Cosa l’ha spinta a confrontarsi con questa sua esperienza oggi? Le sembra in qualche modo legata alla situazione che sta attraversando il Brasile?

I momenti politici sono molto diversi, nel ’68 c’era la dittatura ma credo che sia importante condividere la mia memoria specie tra i più giovani perché non si ripeta una situazione di violenza e di arbitrio. A loro dobbiamo offrire una visione chiara della realtà mentre i giornali, i media brasiliani quando parlano del nostro Paese non lo fanno mai in modo diretto, sembrano avere paura di affrontare le cose. I documenti che mi riguardavano sono stati ritrovati di recente da un amico di mia figlia che sta facendo in lavoro di ricerca su quel periodo per la Commissione della Verità. Io ho sempre mantenuto un ricordo molto vivido di quei fatti ai quali nel mio libro, Tropicalismo, avevo dedicato un capitolo. Avevo pensato di raccoglierli in un volume a sé ma l’editore non era d’accordo, però mi ha proposto di registrarli in un video. Sono uscito di casa per rispondere alle domande e così è iniziato il film.La location che avevano scelto era bellissima, io parlavo, in alcuni momenti mi sono molto emozionato, è stato intenso rivivere quell’esperienza, le mie emozioni, avere di nuovo tra le mani la rivista che guardavo in cella con la Terra vista dallo spazio che poi ha ispirato a mia canzone.

Anche se riguarda in’altra epoca la sua esperienza però, così come ce la restituisce il film, parla al presente, dice dell’ottusità di un potere, della censura contro la cultura, di un’arroganza che colpisce i più deboli, pensiamo alle uccisioni dei nativi, che la dittatura massacrò, nel Brasile di Bolsonaro.

Un regime autoritario o qualsiasi forma di autoritarismo che come oggi cerca di imporsi utilizzando la democrazia sono sempre un grave pericolo. Vengono messi in discussione la partecipazione alla vita pubblica, i principi democratici, i diritti fondamentali dei cittadini. E purtroppo in Brasile siamo davanti a un modo poco democratico di gestire la cosa pubblica che mira a restringere i diritti di tutti. Lo vediamo quotidianamente, nell’atteggiamento che il nostro governo ha preso rispetto alla pandemia.

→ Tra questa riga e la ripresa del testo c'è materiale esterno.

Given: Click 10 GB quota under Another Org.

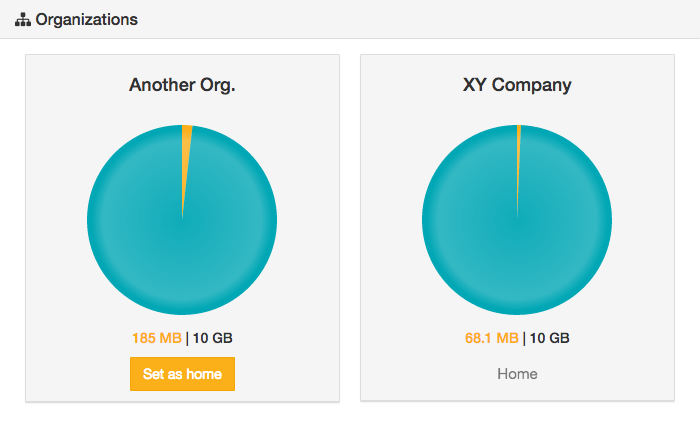Looking at the screenshot, I should coord(213,338).
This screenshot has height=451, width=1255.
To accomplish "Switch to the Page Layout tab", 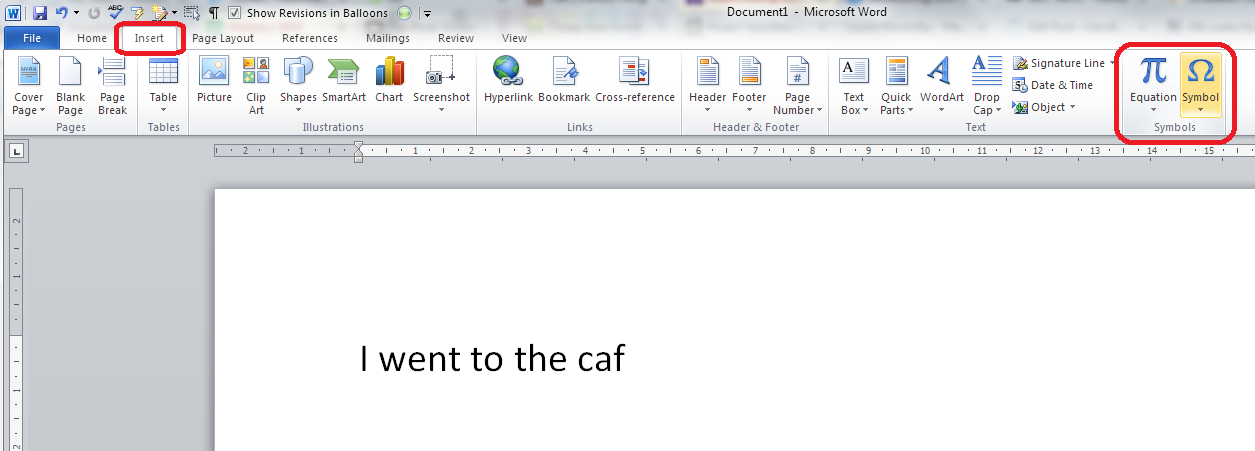I will coord(223,38).
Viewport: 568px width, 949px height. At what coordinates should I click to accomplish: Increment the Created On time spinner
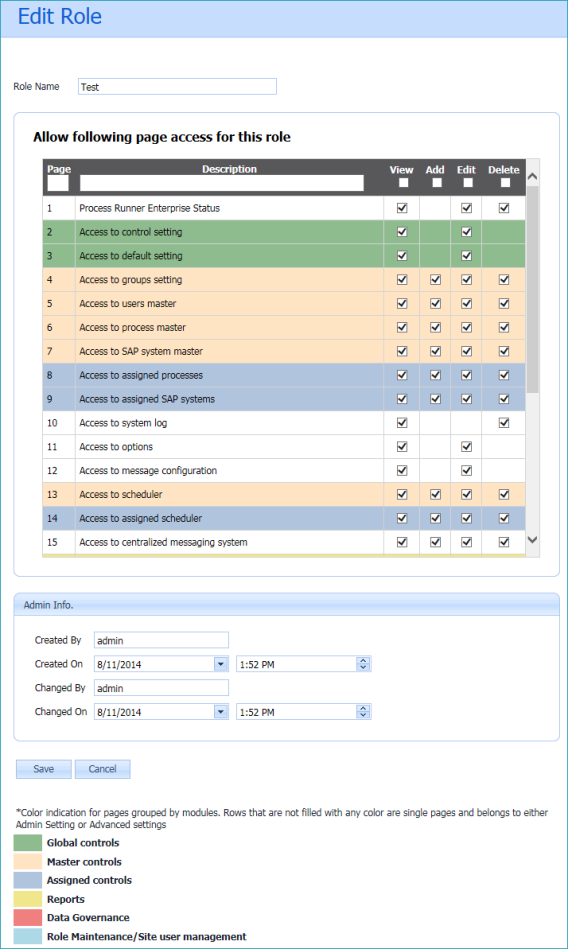click(x=363, y=661)
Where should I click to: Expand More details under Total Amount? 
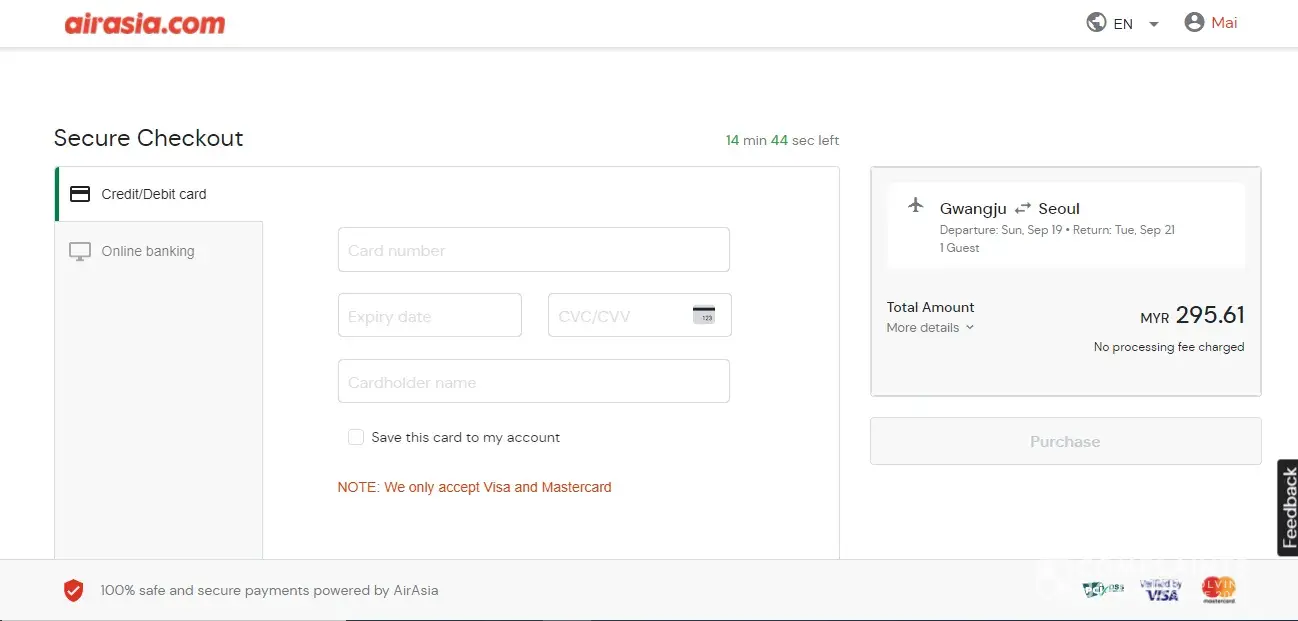[x=930, y=328]
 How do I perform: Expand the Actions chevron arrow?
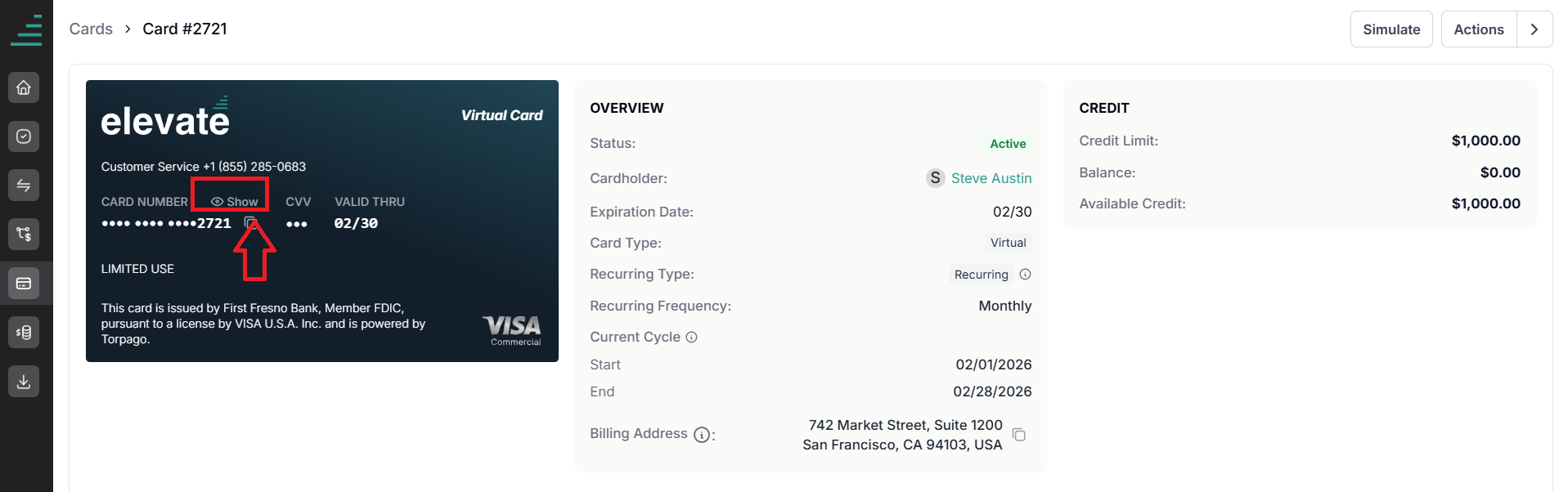point(1534,29)
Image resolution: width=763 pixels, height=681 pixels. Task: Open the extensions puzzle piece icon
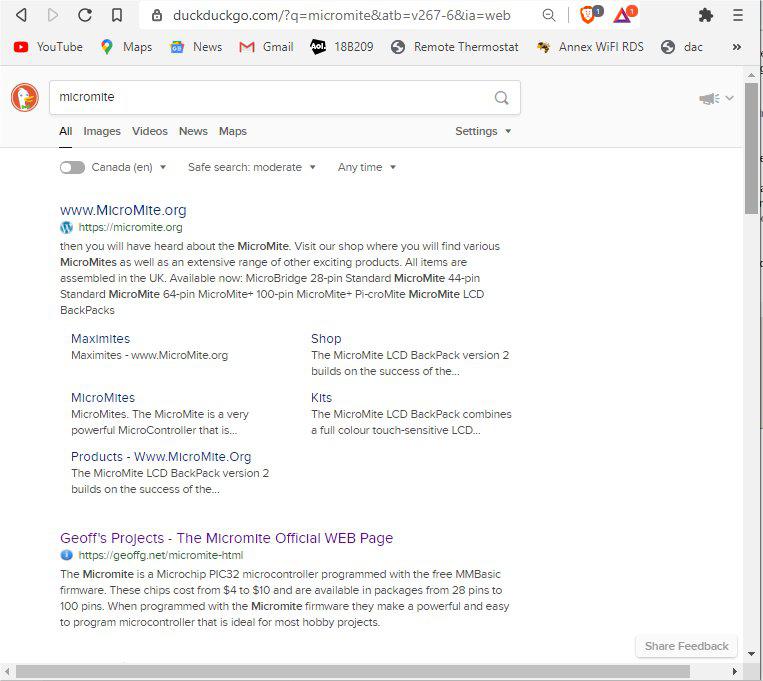pos(706,15)
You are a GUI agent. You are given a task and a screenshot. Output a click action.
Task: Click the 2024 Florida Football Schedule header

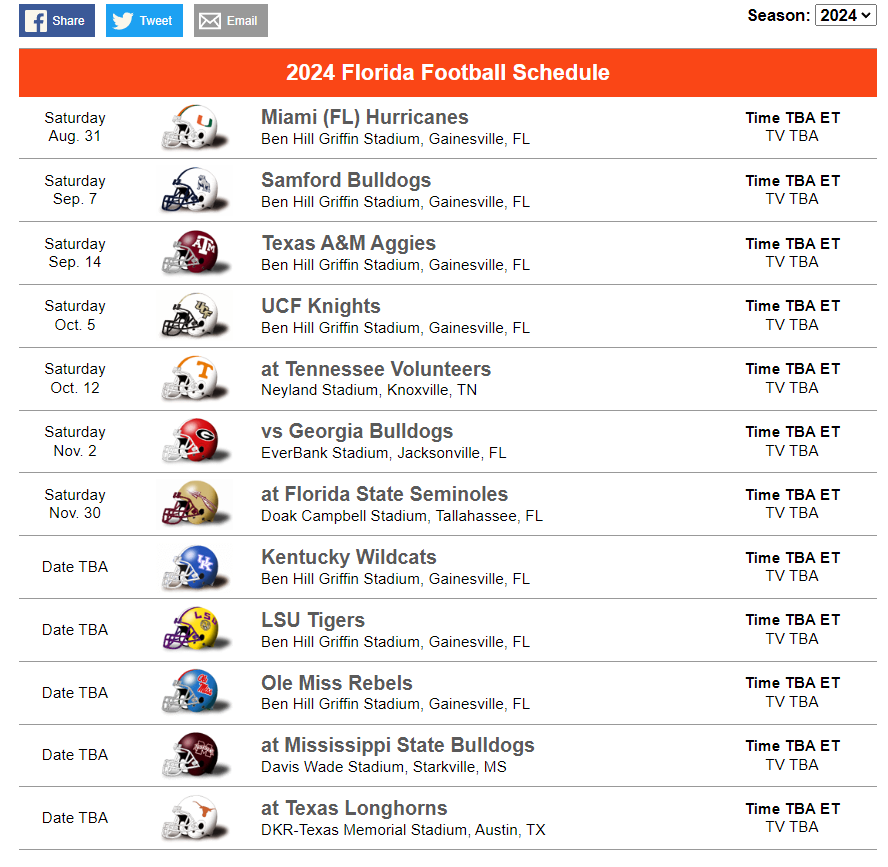pos(447,72)
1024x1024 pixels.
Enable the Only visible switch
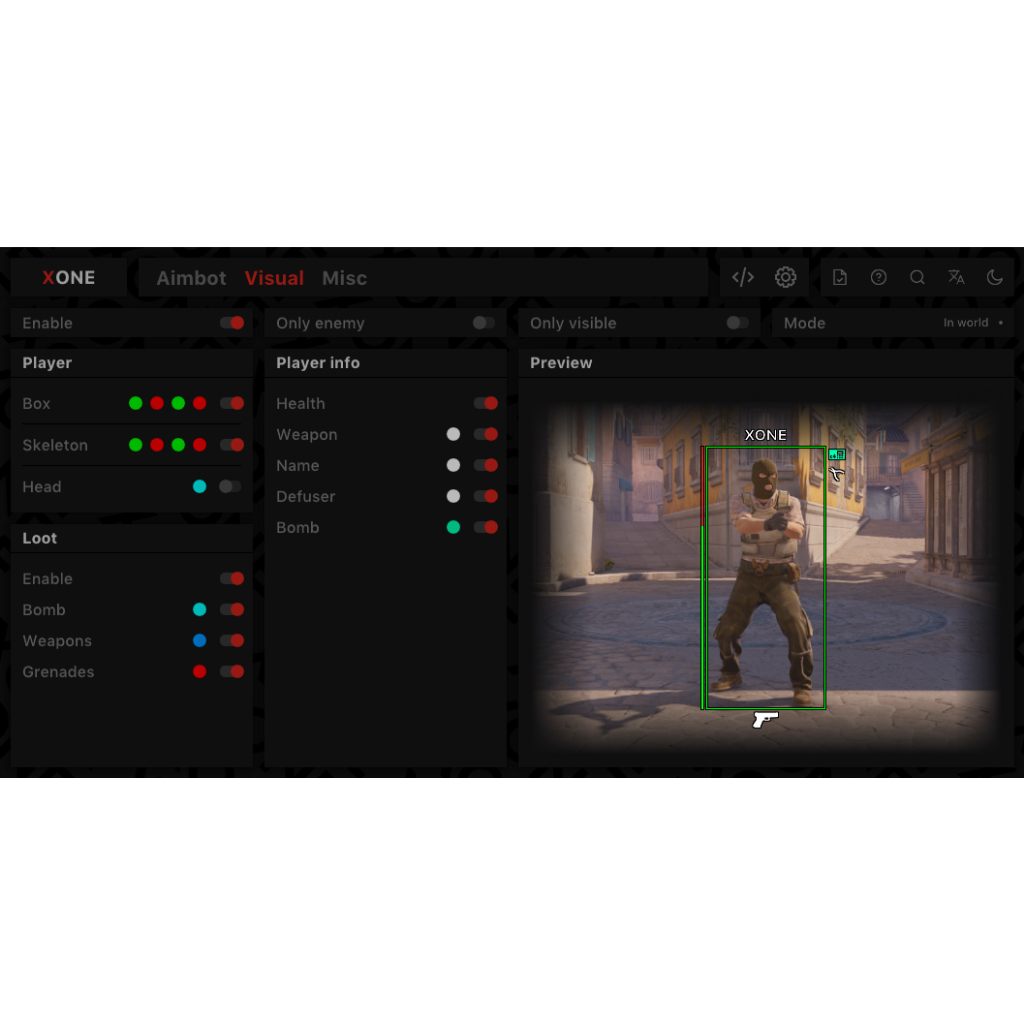click(738, 323)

Pensa che in qualche modo questa abbia accelerato una limitazione dei diritti, non solo in Brasile, ma in tutto il mondo? Anche il fatto che si vive sempre più una dimensione virtuale e frammentaria.

Tutto è accaduto molto rapidamente e credo che non sia possibile tornare indietro pure se la pandemia finisse. Penso che il virus ha messo in luce delle realtà che erano già lì, che esistevano magari sotto forma di suggestioni, e che sono emerse con evidenza perché tutto il mondo si è trovato nella stessa situazione.Abbiamo vissuto altre epidemie, questa circola molto velocemente così come è rapida la circolazione sul pianeta dei suoi abitanti. La situazione è in continua evoluzione, dobbiamo imparare a convivere col virus, e per questo si devono fare scelte politiche, economiche, che sostengano e proteggano in cittadini dei vari paesi. Ma il disegno del mondo che si profila come ho detto non è nuovo, si era già determinato nello scorso secolo, spetta a noi anche lì salvaguardare l’autonomia delle coscienze contro gli autoritarismi e il controllo delle nostre libertà.